Left Wing UAW at Odds with Tennessee Values
Tennessee isn’t known for being the most progressive place in the country. They love their communities, guns and especially their faith. Being the 5th most religious state in the country, according to Pew Research, you can probably say that their religious moral values are integrated into everyday life in Tennessee, including their politics.
Chattanooga is no different than the rest of Tennessee, or even the South. They are represented by a Republican member in the House, Congressman Fleischmann (R-3), which is a plus 16 Republican seat according to the Cook Index, as well as two Republican Senators, Alexander and Corker. The 3rd district, including Chattanooga, overwhelmingly voted for Mitt Romney by 64 percent in 2012, and 61 percent for McCain in 2008. Congressman Fleischmann won the general election in 2010 with 61 percent of the vote.
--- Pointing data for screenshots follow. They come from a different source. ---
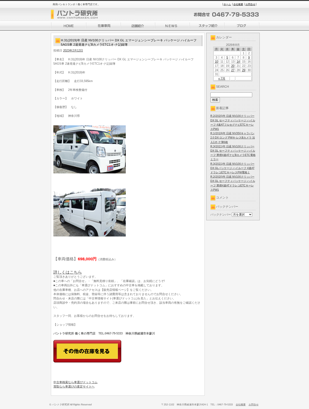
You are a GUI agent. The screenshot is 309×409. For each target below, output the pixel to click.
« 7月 (221, 78)
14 (238, 61)
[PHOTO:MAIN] (127, 149)
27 (232, 70)
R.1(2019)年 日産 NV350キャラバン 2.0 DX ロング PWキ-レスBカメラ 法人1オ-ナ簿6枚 (232, 137)
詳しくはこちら (67, 272)
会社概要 (238, 4)
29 (243, 70)
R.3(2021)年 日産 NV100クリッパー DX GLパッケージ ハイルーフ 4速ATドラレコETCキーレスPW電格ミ (232, 168)
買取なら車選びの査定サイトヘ (74, 386)
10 (216, 61)
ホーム (227, 4)
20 (232, 66)
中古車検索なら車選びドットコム (75, 382)
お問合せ (250, 4)
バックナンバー (220, 214)
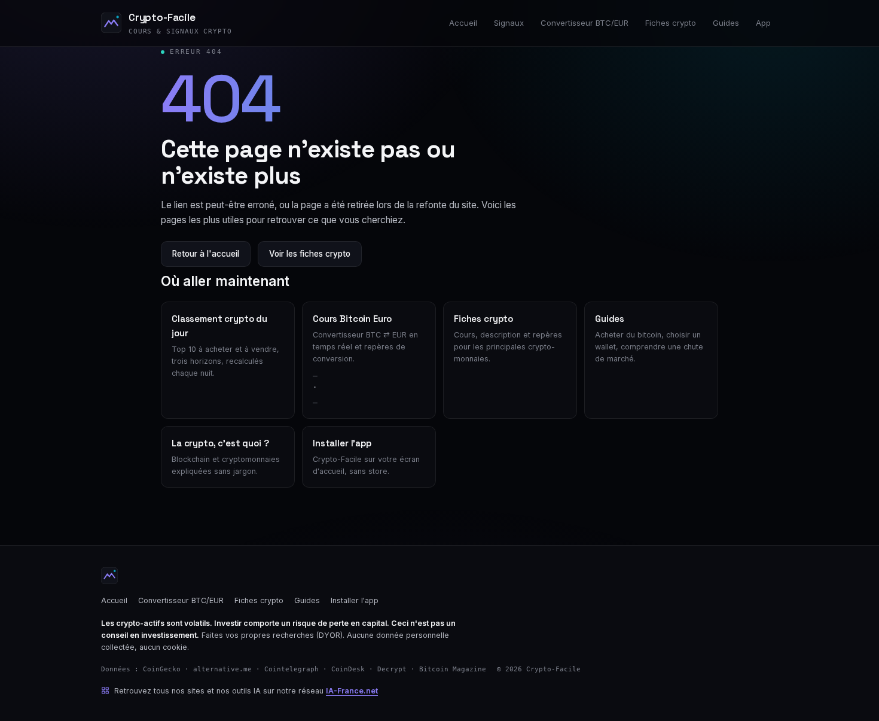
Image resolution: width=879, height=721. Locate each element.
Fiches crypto (670, 23)
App (763, 23)
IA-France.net (352, 690)
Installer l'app (355, 600)
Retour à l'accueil (205, 253)
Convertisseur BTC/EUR (584, 23)
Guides (726, 23)
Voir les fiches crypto (309, 253)
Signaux (509, 23)
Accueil (463, 23)
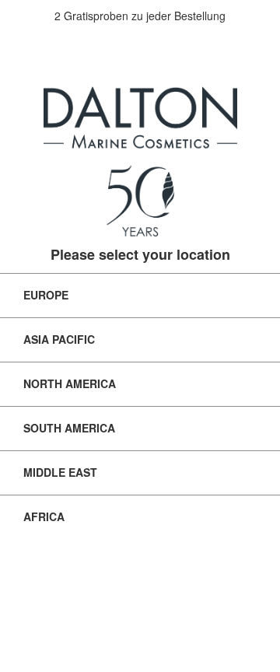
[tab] (140, 295)
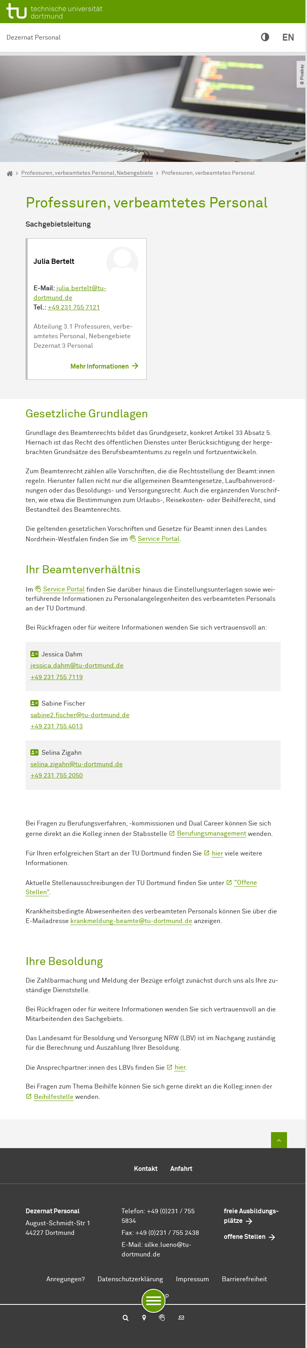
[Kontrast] (265, 38)
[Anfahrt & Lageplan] (143, 1318)
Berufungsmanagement (211, 833)
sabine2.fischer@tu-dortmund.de (80, 715)
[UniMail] (181, 1318)
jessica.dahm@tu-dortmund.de (77, 665)
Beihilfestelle (54, 1097)
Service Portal (158, 539)
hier (217, 853)
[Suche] (125, 1318)
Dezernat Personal (33, 37)
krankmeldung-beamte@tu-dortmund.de (131, 921)
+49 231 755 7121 (74, 307)
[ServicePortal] (161, 1318)
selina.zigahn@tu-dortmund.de (76, 764)
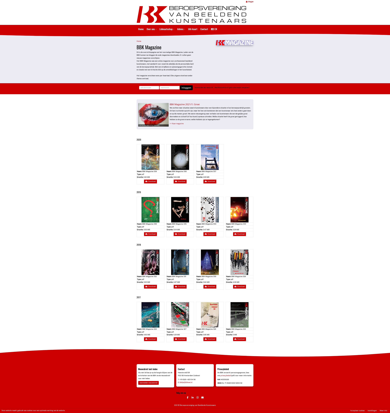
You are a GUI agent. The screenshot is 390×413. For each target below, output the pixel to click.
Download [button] (151, 181)
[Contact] (202, 398)
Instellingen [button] (372, 411)
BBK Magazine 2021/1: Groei (185, 104)
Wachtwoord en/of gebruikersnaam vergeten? (232, 87)
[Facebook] (187, 398)
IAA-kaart (192, 29)
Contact (204, 29)
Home (141, 29)
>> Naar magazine (177, 123)
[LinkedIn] (192, 398)
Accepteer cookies (357, 411)
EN (215, 29)
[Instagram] (197, 398)
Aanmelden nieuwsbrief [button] (148, 383)
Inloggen (250, 1)
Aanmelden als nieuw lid (204, 87)
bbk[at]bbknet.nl (186, 382)
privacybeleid (225, 376)
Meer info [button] (383, 411)
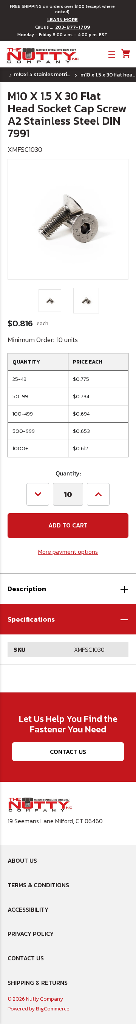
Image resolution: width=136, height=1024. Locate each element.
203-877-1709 (72, 27)
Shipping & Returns (38, 982)
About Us (22, 860)
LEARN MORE (62, 20)
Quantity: (68, 473)
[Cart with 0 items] (124, 53)
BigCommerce (53, 1009)
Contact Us (68, 751)
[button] (68, 619)
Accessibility (28, 909)
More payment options (68, 551)
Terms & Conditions (38, 885)
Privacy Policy (31, 933)
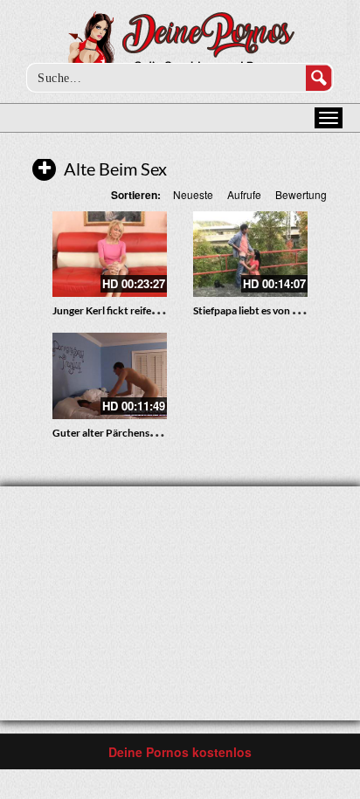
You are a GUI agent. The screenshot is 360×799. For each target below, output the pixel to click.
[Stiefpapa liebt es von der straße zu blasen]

This may pose as a problem to the United Auto Workers (UAW) union, which is attempting to unionize in the Volkswagen Chattanooga plant. The UAW has a long history of being not only connected with, but supporting, benefiting, and influencing liberal politics around the country. Since 2012, the UAW has given over $15 million in campaign contributions to liberal PACS and candidates, with Barack Obama receiving $148,000 in his re-election campaign.
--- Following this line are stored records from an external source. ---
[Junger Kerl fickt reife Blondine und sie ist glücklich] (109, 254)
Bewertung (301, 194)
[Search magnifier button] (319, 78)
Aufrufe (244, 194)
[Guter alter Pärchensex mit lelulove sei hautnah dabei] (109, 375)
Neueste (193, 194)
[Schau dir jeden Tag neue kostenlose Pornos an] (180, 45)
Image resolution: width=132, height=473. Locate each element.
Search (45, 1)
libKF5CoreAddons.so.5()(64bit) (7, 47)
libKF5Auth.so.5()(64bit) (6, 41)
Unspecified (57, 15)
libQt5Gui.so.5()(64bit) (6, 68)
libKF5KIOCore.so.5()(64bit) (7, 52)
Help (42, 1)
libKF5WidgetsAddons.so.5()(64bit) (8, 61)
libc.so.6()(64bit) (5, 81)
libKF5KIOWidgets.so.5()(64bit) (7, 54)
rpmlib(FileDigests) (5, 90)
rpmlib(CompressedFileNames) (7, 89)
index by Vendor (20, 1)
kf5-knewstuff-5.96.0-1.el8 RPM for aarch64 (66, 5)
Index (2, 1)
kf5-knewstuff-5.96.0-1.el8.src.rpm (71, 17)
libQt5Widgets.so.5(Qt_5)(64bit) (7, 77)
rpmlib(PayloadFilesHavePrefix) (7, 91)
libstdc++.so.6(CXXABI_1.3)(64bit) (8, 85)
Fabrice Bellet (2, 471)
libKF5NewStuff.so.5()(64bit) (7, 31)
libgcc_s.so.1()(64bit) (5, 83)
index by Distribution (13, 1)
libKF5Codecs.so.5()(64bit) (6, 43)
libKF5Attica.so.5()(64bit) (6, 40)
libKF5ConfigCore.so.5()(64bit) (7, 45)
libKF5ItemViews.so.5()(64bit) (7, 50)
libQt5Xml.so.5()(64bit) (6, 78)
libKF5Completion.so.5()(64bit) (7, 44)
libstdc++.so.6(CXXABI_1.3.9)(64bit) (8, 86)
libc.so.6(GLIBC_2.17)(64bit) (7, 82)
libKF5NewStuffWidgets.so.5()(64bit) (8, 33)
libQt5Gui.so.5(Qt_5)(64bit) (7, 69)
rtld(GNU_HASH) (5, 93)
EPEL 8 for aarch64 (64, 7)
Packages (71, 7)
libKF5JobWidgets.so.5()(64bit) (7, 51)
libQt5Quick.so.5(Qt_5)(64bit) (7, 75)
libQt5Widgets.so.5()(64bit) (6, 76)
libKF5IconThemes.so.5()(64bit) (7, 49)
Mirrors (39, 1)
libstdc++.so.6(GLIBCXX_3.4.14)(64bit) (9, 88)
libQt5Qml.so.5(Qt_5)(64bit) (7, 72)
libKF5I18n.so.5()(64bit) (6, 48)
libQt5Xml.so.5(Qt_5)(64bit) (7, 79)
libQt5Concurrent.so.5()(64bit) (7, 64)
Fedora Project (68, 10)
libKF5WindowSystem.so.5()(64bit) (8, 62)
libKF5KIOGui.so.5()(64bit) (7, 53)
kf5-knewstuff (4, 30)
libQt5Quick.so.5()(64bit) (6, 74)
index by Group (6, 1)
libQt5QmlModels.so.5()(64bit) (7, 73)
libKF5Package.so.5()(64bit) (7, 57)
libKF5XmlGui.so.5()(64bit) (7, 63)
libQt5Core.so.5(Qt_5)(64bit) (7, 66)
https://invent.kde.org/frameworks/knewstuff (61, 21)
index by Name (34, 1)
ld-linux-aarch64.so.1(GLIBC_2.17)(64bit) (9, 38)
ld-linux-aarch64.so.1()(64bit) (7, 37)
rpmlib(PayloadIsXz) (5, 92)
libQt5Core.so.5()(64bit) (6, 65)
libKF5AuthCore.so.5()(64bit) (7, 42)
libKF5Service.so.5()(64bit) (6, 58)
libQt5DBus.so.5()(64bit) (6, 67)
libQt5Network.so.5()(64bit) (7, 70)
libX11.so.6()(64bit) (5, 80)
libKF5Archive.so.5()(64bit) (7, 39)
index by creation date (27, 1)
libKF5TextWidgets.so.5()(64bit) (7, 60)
Where does the union get the money to support these political endeavors? From its dues-paying, of course. So a UAW member from New York may be indirectly supporting, political candidates from Alabama, Tennessee, and or Mississippi, which they may not agree with or even support.
This fight is not only important for the community of Chattanooga, but is a symbolic effort by the union to organize the entire southern auto industry. You can say that the conservative ways of the South, has warded off the liberal union in foreign owned plants in right to work states for many years. If successful in Chattanooga, the union would view this victory as a gateway to other plants in the South, like the Mercedes in Alabama or Nissan in Mississippi.
It is almost guaranteed that the workers in Chattanooga may have a problem with the political hard-ball that the union is playing. The UAW not only conflicts with the conservative and political values of this community, but threatens to compromising southern identity itself.